You can find this information in the Azure portal by following these steps:
- Select the container registry that you want to deploy to.
- Under Settings, select Access keys.
- The Access keys pane shows the keys for the authentication server, username, and password.
In your repository, select Actions, select the Build and Push to ACR workflow, and then select Run workflow.
Check that the image was deployed to your container registry. For the example repository, the image should be in a registry called mdc-mock-0001 with the tag mdc-ghas-integration.
Deploy the same image as a running container on your cluster. One way to complete this step is by connecting to the cluster and using the kubectl run command. Here's an example for Azure Kubernetes Service (AKS):
Set the cluster subscription:
az account set --subscription $subscriptionID
Set the credentials for the cluster:
az aks get-credentials --resource-group $resourceGroupName --name $kubernetesClusterName --overwrite-existing
Deploy the image:
kubectl run $containerName --image=$registryName.azurecr.io/mdc-mock-0001:mdc-ghas-integration
Step 2: Create the example risk factor (business-critical rule)
One of the risk factors that Defender for Cloud detects for this integration is business criticality.

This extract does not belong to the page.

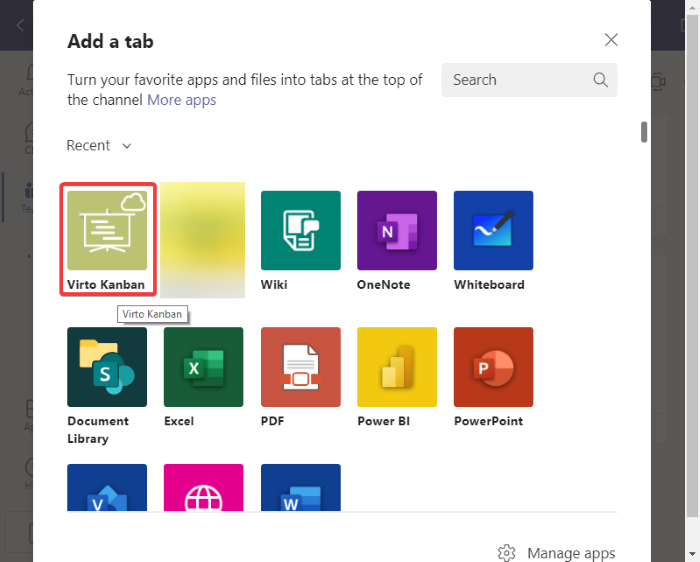Pick the PDF app
The height and width of the screenshot is (562, 700).
click(300, 367)
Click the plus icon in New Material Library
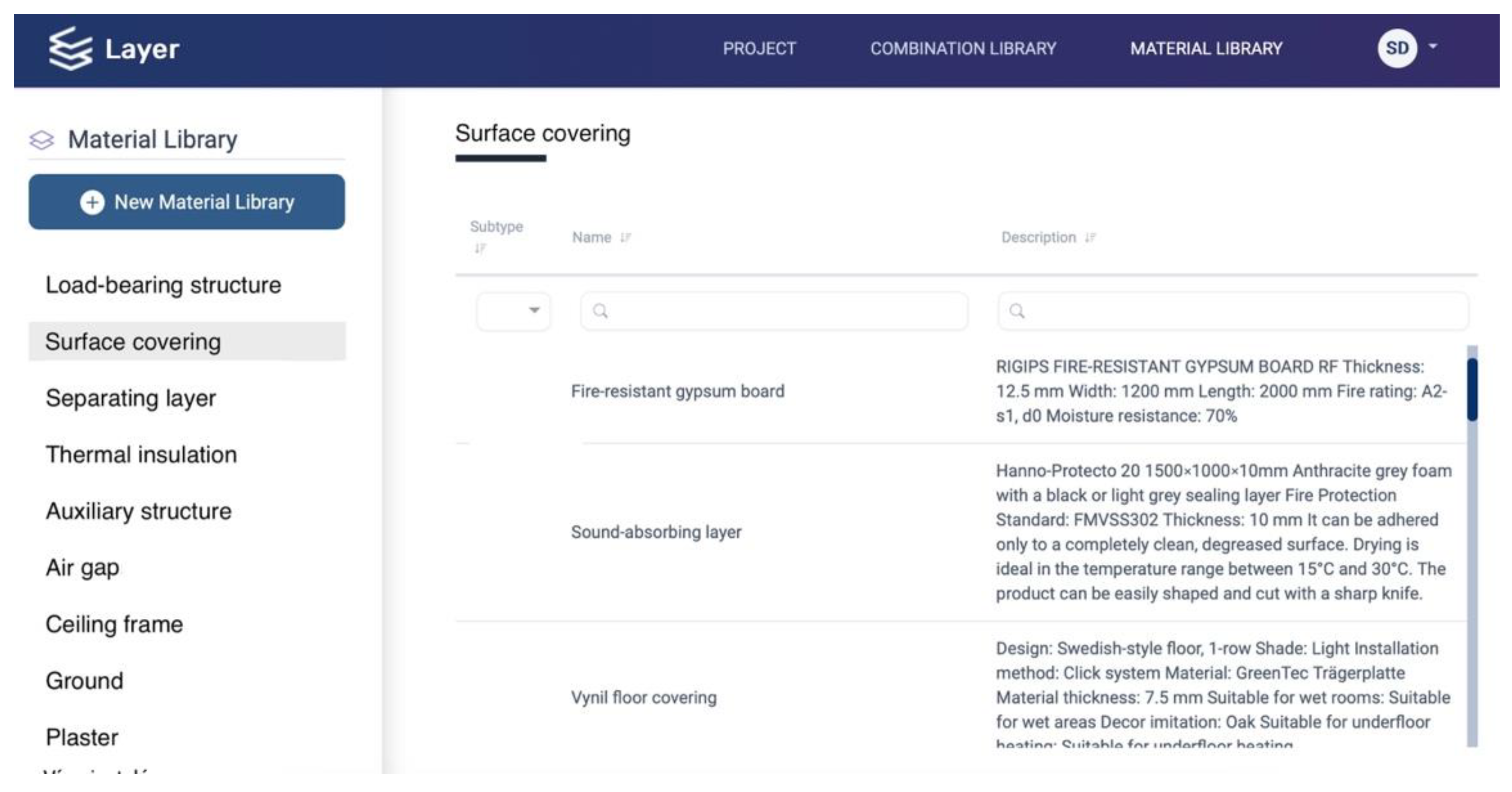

Organizations can create rules to label resources as business critical.
- In the Defender for Cloud portal, go to Environment settings > Resource criticality.
- On the right pane, select the link to open Microsoft Defender.
- Select Create a new classification.
- Enter a name and description.
- In the query builder, select Cloud resource. Write a query to set Resource Name equal to the name of the container that you deployed to your cluster for validation. Then select Next.
- On the Preview Assets page, if Microsoft Defender already detected your resource, the name of the container appears with an asset type of K8s-container or K8s-pod. Even if the name isn't yet visible, continue with the next step.
- Choose a criticality level, and then review and submit your classification rule.
Note
Microsoft Defender applies the criticality label to the container after it detects the container. This process can take up to 24 hours.
Step 3: Validate that your environment is ready
Validation confirms that your environment is correctly configured to surface code to runtime recommendations and generate actionable results.
During this step, Defender verifies full code to runtime visibility.
- Microsoft Defender for Cloud continuously monitors source code repositories for security vulnerabilities.
- Build artifacts, such as container images, are scanned in container registries before deployment.
- Runtime workloads deployed to Kubernetes clusters are monitored for security risks.
- Defender for Cloud correlates and traces each artifact from code, through build and deployment, to runtime, and back.
Note
It can take up to 24 hours after the previous steps are applied to see the following results.
Test that GitHub agentless scanning picks up the repository.
Go to Cloud Security Explorer and perform the query. The validation queries test whether Defender can identify artifacts produced by your pipelines and workloads. If the queries return results, it indicates that scanning and correlation are working as expected.
Note
If no results are returned, it might indicate that artifacts aren't yet generated, scanning isn't configured, or permissions are missing.
- Validate that Defender for Cloud (in Azure Container Registry) scanned the container image and used it to create a container.
- In your query, add the conditions for your specific deployment.
- Validate that the container is running and that Defender for Cloud scanned the AKS cluster.
- Validate that the risk factors are configured correctly on the Defender for Cloud side. Search for your container name on the Defender for Cloud inventory page, and you should see it marked as critical.
Note
This step is required only if risk factors aren't already configured in your environment.
Successful validation ensures that subsequent steps, such as recommendations, campaigns, and GitHub issue generation, produce meaningful results.